Mas não valia a pena dizer nada disso a Rowan. Ela nunca acreditaria nas suas negações, tal como ele não acreditava nas dela.
— Há sangue nas minhas mãos, mas não o sangue de irmãos — disse, fatigado. — E fui punido.
— Não o suficiente. — Rowan virou-lhe as costas.
Parva, Theon podia ser uma coisa quebrada, mas continuava a trazer um punhal. Teria sido simples puxar por ele e enfiar-lho entre as omoplatas. Isso ainda era capaz de fazer, com dedos em falta e dentes partidos e tudo. Até podia ser uma bondade; um fim mais rápido e limpo do que aquele que ela e as irmãs enfrentariam quando Ramsay as apanhasse.

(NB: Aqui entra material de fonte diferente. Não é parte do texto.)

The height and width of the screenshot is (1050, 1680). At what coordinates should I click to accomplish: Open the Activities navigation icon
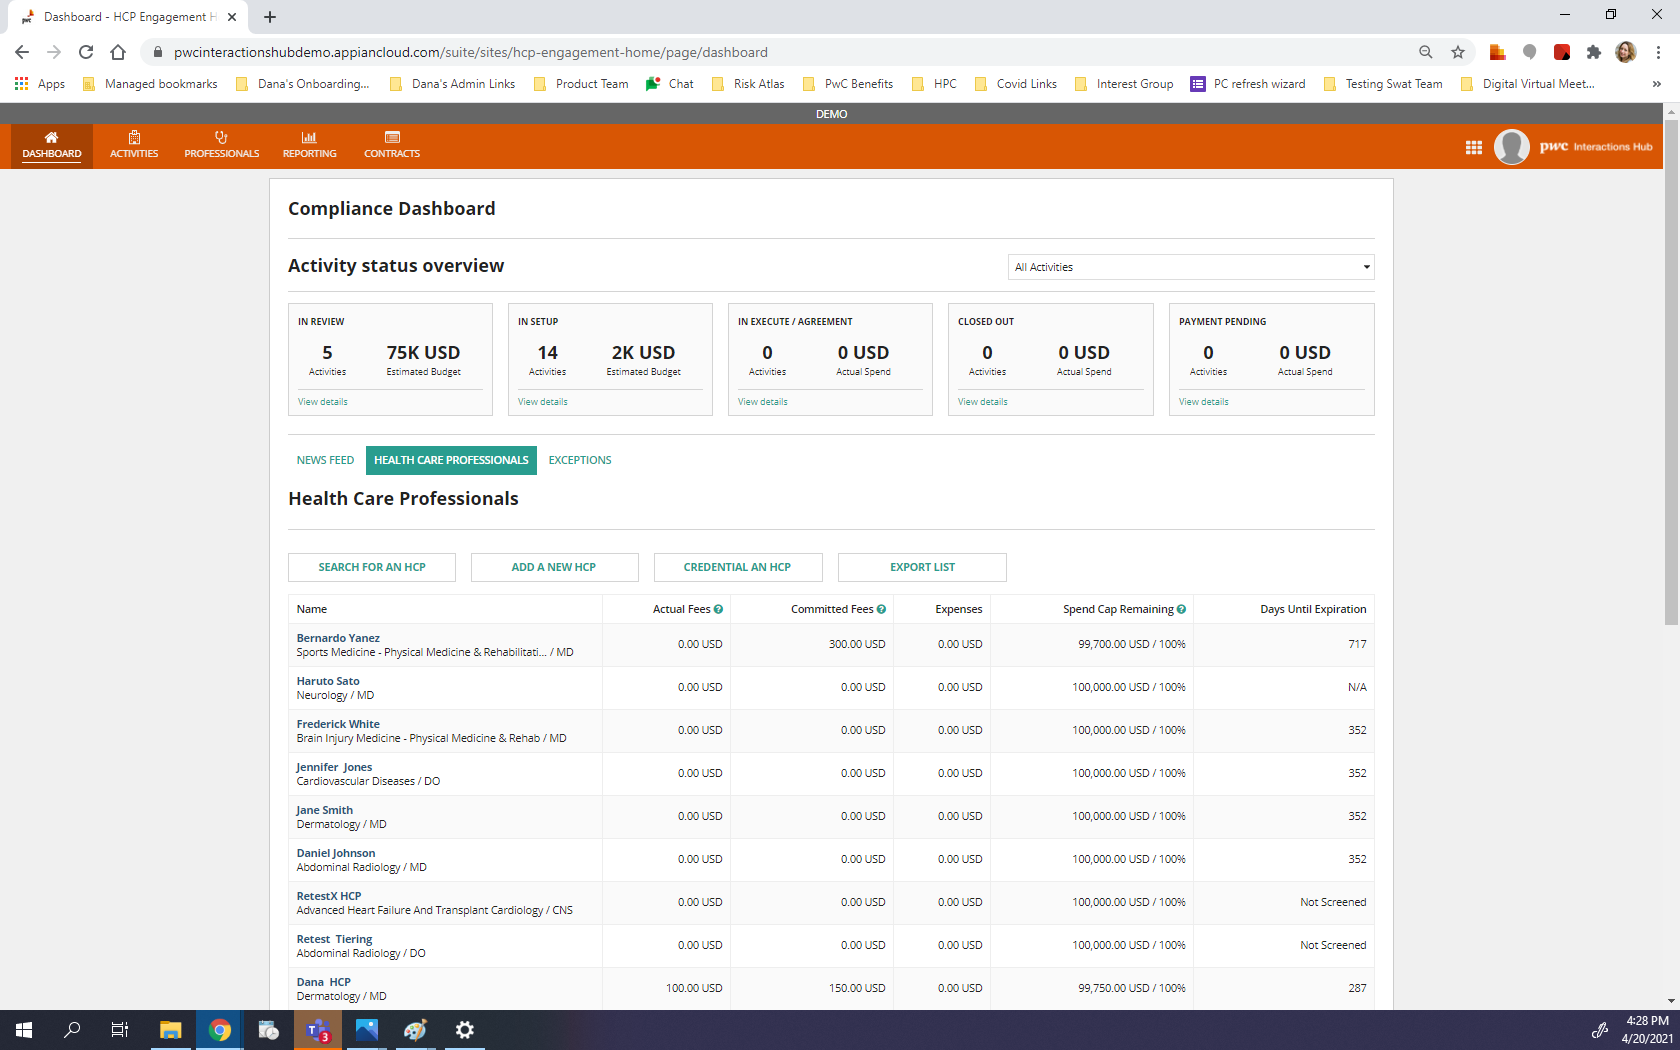(x=134, y=138)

O Cheirete podê-lo-ia ter feito. Tê-lo-ia feito, na esperança de que isso agradasse ao Lorde Ramsay. Aquelas rameiras pretendiam roubar-lhe a noiva, o Cheirete não podia permiti-lo. Mas os velhos deuses tinham-no reconhecido, tinham-lhe chamado Theon. Nascido no ferro, eu fui nascido no ferro, filho de Balon Greyjoy, e legítimo herdeiro de Pyke. Os tocos dos seus dedos deram-lhe comichão e remexeram-se, mas manteve o punhal na bainha.